:: Provided text ::
▼▼▼

Table 1. Reliability and convergent validity analysis.

Construct	Items	Cronbach’s α	Factor Loading	CR	AVE	√AVE
Technology acceptance	8	0.836	0.454–0.729	0.840	0.400	0.632
Cognitive presence	4	0.791	0.667–0.717	0.792	0.488	0.698
Cognitive engagement	4	0.800	0.608–0.772	0.776	0.466	0.683
Social presence	4	0.788	0.736–0.827	0.878	0.644	0.802
Emotional engagement	4	0.759	0.653–0.784	0.798	0.498	0.705
Learning satisfaction	4	0.877	0.652–0.759	0.802	0.504	0.710

Note: CR: composite reliability; AVE: average variance extracted.

.

The subscale for technology acceptance was adopted and modified from the User Acceptance Measurement Scale developed by Davis [8] and based on TAM. In the present study, the technology acceptance scale consisted of two subscales (perceived usefulness and perceived ease of use), and each subscale comprised four items. The technology acceptance scale was used to measure student acceptance of VLEs (the metaverse). This scale has been widely used in the literature in technology-enhanced learning environments, including VLEs and similar learning environments such as the metaverse and Second Life [21,22].

The subscales for cognitive presence and social presence scales were based on the questionnaire used by Law et al. [71], which was developed based on the community of inquiry theory and has been employed in blended learning setting. Each scale included four items. The cognitive presence scale examined students’ perception of cognitive activities in the VLE. The social presence scale was used to capture students’ sense of mutually beneficial and constructive interaction within the class in the VLE. The subscales for cognitive engagement and emotional engagement were derived from the Student Engagement Scale developed by Gunuc and Kuzu [72]. Each scale included four items. The cognitive engagement scale measured students’ understanding of the mental efforts they had invested in learning. The emotional engagement scale was designed to measure students’ emotional reactions to the VLE. The subscale for learning satisfaction was measured with four items taken from the Learning Effectiveness Scale used by Chou and Liu [30], which was adopted by Ai-Lim Lee et al. [35] to evaluate learners’ satisfaction in a desktop virtual reality environment.

3.5. Data Analysis

First, the reliability and validity of the questionnaire were assessed using SPSS 26.0 and AMOS 24.0. Second, descriptive, correlational, and difference analyses were conducted using SPSS 26.0. Finally, the serial multiple mediation effect was assessed using the PROCESS v3.3 macro (Model 82) with 5000 bootstrapping estimates to determine the significance of the indirect effects (which were considered significant when the bootstrapping 95% CI did not include zero).

In the serial multiple mediation model, the direct effect (c′) refers to the relationship between X and Y while controlling for all mediators. A specific indirect effect pertains to the relationship between X and Y through a particular mediator or mediators. The value of technology acceptance was entered as the predictor variable (X) and learning satisfaction as the outcome variable (Y). It was assumed that multiple mediators were sequentially linked in two causal chains. More specifically, we assumed that there would be six distinct indirect effects between technology acceptance and learning satisfaction, one through cognitive presence only, one through cognitive engagement only, one through both cognitive presence and cognitive engagement serially, one through social presence only, one through emotional engagement only, and one through both social presence and emotional engagement serially.

▲▲▲

:: Provided information ::
▼▼▼

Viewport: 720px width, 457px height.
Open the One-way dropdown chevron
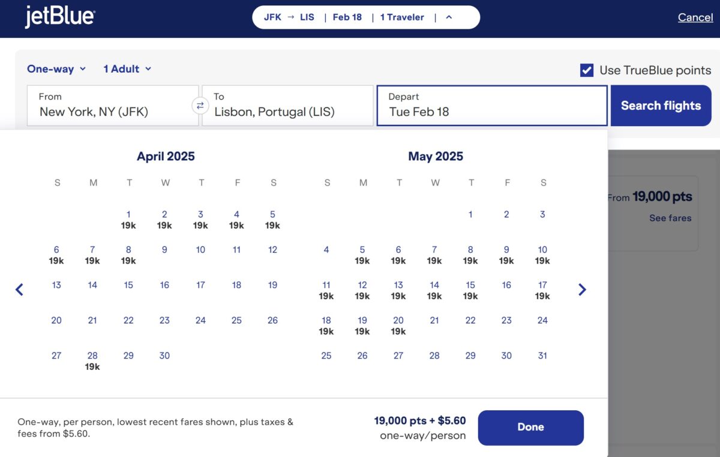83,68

▲▲▲
▼▼▼

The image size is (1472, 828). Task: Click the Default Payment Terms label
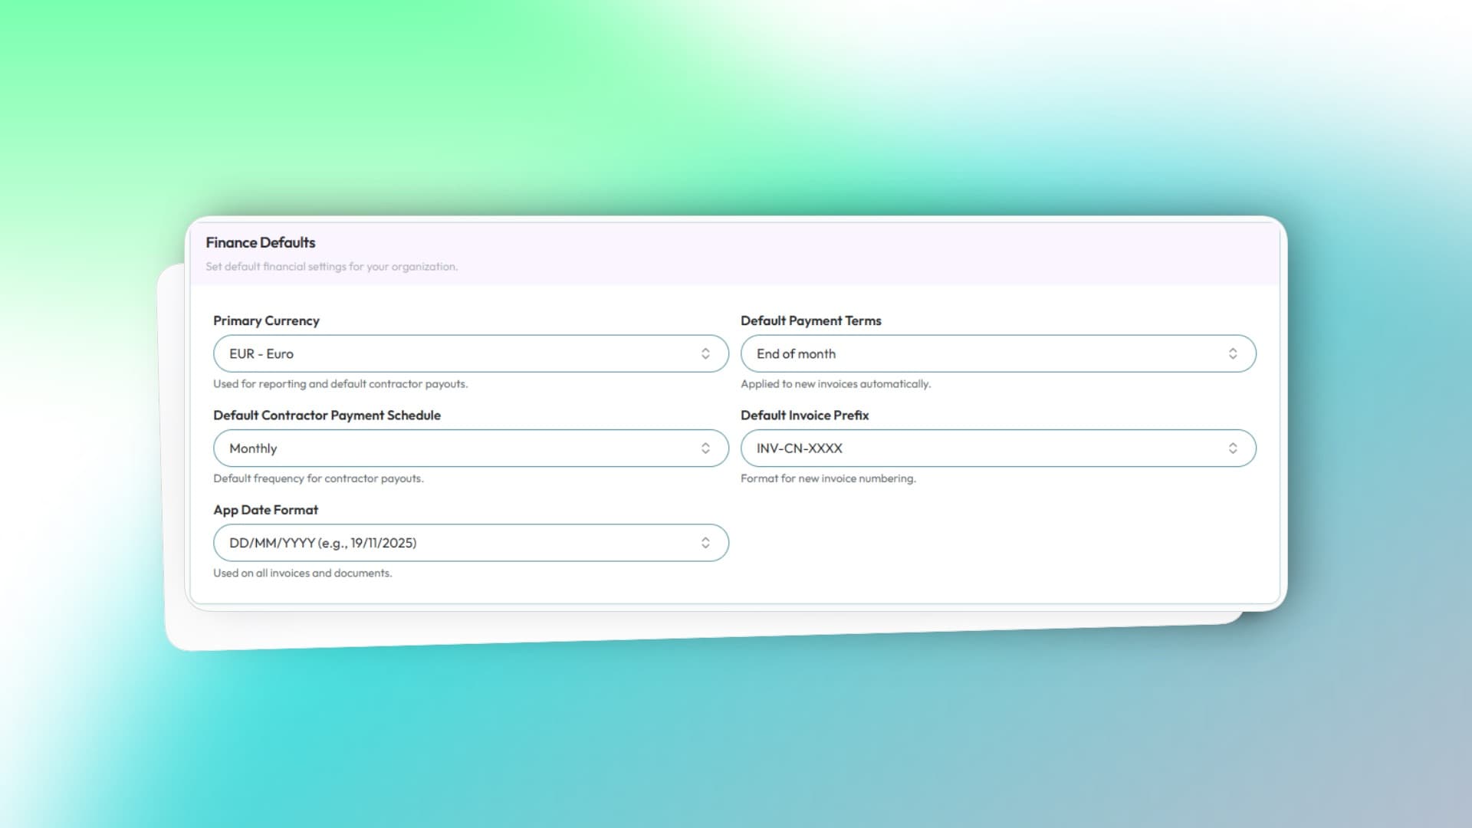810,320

▲▲▲
▼▼▼

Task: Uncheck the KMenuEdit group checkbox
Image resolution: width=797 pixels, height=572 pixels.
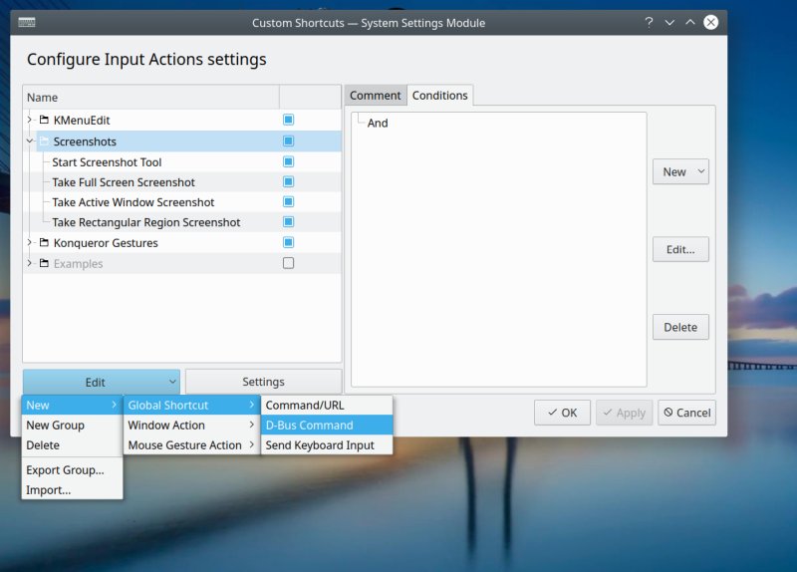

▲▲▲

:: Required work ::
A – Copy word for word the part of the study excerpt that begins with "Table 1. Reliability" and stops after "average variance extracted.".
B – Answer these questions using the study excerpt:
(i) Which macro was used to assess the serial multiple mediation effect?
(ii) From which scale were the subscales for cognitive engagement and emotional engagement derived?
(iii) What Cronbach's α does Table 1 give for learning satisfaction?

:: Written answers ::
A –
Table 1. Reliability and convergent validity analysis.

Construct	Items	Cronbach’s α	Factor Loading	CR	AVE	√AVE
Technology acceptance	8	0.836	0.454–0.729	0.840	0.400	0.632
Cognitive presence	4	0.791	0.667–0.717	0.792	0.488	0.698
Cognitive engagement	4	0.800	0.608–0.772	0.776	0.466	0.683
Social presence	4	0.788	0.736–0.827	0.878	0.644	0.802
Emotional engagement	4	0.759	0.653–0.784	0.798	0.498	0.705
Learning satisfaction	4	0.877	0.652–0.759	0.802	0.504	0.710

Note: CR: composite reliability; AVE: average variance extracted.

B –
(i) The PROCESS v3.3 macro (Model 82).
(ii) The Student Engagement Scale developed by Gunuc and Kuzu.
(iii) 0.877.